- _Recorded data_:
┄┄┄┄┄┄┄┄┄┄
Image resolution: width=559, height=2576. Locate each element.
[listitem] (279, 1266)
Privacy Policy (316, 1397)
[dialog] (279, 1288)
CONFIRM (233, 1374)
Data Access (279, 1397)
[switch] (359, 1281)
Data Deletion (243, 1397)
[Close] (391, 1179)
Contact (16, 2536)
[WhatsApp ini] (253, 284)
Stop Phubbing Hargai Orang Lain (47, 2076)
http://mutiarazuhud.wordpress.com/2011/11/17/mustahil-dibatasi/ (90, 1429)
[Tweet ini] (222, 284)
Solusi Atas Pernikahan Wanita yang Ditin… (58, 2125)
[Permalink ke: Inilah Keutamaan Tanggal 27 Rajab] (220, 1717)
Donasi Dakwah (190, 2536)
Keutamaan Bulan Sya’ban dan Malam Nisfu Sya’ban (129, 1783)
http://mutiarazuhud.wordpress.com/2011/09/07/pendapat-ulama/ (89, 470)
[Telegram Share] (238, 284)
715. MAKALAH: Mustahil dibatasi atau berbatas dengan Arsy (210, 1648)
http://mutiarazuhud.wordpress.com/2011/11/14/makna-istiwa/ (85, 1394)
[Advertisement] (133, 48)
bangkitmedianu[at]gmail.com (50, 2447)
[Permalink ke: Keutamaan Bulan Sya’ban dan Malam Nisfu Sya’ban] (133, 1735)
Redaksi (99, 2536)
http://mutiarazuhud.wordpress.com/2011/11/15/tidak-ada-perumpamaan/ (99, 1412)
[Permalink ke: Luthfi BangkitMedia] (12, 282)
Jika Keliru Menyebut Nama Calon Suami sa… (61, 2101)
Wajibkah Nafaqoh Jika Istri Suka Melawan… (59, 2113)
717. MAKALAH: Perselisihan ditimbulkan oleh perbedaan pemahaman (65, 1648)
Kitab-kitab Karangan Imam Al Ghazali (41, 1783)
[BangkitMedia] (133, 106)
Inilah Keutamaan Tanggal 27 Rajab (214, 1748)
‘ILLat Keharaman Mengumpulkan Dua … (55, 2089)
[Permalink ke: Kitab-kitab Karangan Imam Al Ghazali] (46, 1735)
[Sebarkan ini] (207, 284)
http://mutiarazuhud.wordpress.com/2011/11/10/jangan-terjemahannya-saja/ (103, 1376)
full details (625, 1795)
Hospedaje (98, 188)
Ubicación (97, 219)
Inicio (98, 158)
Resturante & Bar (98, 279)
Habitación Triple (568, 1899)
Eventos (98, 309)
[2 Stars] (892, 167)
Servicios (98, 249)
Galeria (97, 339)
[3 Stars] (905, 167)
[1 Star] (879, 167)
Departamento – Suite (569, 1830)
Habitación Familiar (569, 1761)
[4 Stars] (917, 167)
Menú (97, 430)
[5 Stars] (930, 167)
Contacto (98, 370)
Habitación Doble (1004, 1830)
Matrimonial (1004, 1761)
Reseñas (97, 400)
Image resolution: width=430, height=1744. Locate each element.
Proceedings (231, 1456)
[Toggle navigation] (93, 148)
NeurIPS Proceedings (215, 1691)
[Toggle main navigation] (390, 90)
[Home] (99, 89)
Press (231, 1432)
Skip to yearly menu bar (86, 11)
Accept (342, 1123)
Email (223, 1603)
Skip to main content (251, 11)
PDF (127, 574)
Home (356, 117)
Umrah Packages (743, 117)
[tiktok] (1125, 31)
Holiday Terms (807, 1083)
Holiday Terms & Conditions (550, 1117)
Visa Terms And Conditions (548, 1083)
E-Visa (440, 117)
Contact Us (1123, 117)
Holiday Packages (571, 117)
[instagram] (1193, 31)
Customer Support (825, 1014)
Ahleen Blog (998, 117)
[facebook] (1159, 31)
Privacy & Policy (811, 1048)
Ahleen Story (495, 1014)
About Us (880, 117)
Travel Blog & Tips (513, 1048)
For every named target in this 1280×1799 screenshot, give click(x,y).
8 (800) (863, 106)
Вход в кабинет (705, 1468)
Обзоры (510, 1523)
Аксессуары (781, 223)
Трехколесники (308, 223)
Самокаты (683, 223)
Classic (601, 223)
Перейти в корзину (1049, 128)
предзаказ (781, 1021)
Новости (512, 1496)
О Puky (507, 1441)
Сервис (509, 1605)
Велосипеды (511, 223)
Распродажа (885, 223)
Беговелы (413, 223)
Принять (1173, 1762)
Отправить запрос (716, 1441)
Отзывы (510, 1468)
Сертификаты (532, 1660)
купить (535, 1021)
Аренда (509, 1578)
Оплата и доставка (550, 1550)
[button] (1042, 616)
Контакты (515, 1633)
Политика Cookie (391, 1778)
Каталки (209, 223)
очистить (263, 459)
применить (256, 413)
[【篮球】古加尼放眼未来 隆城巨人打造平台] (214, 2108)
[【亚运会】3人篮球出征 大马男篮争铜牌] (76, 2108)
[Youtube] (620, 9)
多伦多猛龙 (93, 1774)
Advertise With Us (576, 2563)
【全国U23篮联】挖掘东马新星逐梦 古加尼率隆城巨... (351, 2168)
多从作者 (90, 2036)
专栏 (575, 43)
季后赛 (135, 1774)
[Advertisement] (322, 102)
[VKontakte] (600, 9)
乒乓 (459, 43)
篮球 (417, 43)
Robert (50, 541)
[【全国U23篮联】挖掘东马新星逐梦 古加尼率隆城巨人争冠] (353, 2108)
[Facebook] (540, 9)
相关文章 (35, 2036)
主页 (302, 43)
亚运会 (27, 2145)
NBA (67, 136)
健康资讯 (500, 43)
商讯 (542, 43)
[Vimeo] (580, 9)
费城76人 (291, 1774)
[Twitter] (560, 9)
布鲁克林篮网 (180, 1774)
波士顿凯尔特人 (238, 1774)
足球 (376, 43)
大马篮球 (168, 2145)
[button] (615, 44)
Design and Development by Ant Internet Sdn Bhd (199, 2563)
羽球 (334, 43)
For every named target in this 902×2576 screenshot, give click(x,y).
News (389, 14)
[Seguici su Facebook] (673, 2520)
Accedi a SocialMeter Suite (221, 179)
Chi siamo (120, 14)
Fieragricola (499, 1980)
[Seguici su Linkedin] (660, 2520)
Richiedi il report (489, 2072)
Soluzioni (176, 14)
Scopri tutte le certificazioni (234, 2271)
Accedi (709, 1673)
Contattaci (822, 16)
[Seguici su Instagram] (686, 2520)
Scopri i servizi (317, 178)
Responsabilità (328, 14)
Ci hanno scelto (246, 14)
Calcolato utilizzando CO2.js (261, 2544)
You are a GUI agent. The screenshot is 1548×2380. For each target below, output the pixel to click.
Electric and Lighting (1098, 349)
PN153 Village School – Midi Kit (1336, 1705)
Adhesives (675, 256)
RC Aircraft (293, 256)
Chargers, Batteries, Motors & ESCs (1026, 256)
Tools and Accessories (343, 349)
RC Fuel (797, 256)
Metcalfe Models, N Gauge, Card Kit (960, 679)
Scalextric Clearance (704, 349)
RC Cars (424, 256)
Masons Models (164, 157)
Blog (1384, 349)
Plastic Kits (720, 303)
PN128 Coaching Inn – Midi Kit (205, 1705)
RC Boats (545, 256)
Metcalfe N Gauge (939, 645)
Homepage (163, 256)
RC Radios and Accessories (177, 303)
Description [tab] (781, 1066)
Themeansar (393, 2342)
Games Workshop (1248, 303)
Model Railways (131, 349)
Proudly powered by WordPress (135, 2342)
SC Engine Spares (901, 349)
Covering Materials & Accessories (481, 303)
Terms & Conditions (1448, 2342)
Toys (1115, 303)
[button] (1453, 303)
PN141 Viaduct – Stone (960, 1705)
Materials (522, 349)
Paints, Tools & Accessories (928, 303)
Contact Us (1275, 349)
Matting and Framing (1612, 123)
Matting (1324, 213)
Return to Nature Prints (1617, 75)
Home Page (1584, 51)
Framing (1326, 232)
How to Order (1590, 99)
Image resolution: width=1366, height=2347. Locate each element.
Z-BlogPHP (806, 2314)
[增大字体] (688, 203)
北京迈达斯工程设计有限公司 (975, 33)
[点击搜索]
┄┄┄┄┄┄┄┄┄┄
- _Your goal_: Return, please, the lines of the data from the first through the line containing "715. MAKALAH: Mustahil", both kept, exactly as they stand and nothing more.

- _Answer for this exercise_:
Image resolution: width=559, height=2576. Locate each element.
[listitem] (279, 1266)
Privacy Policy (316, 1397)
[dialog] (279, 1288)
CONFIRM (233, 1374)
Data Access (279, 1397)
[switch] (359, 1281)
Data Deletion (243, 1397)
[Close] (391, 1179)
Contact (16, 2536)
[WhatsApp ini] (253, 284)
Stop Phubbing Hargai Orang Lain (47, 2076)
http://mutiarazuhud.wordpress.com/2011/11/17/mustahil-dibatasi/ (90, 1429)
[Tweet ini] (222, 284)
Solusi Atas Pernikahan Wanita yang Ditin… (58, 2125)
[Permalink ke: Inilah Keutamaan Tanggal 27 Rajab] (220, 1717)
Donasi Dakwah (190, 2536)
Keutamaan Bulan Sya’ban dan Malam Nisfu Sya’ban (129, 1783)
http://mutiarazuhud.wordpress.com/2011/09/07/pendapat-ulama/ (89, 470)
[Telegram Share] (238, 284)
715. MAKALAH: Mustahil dibatasi atau berbatas dengan Arsy (210, 1648)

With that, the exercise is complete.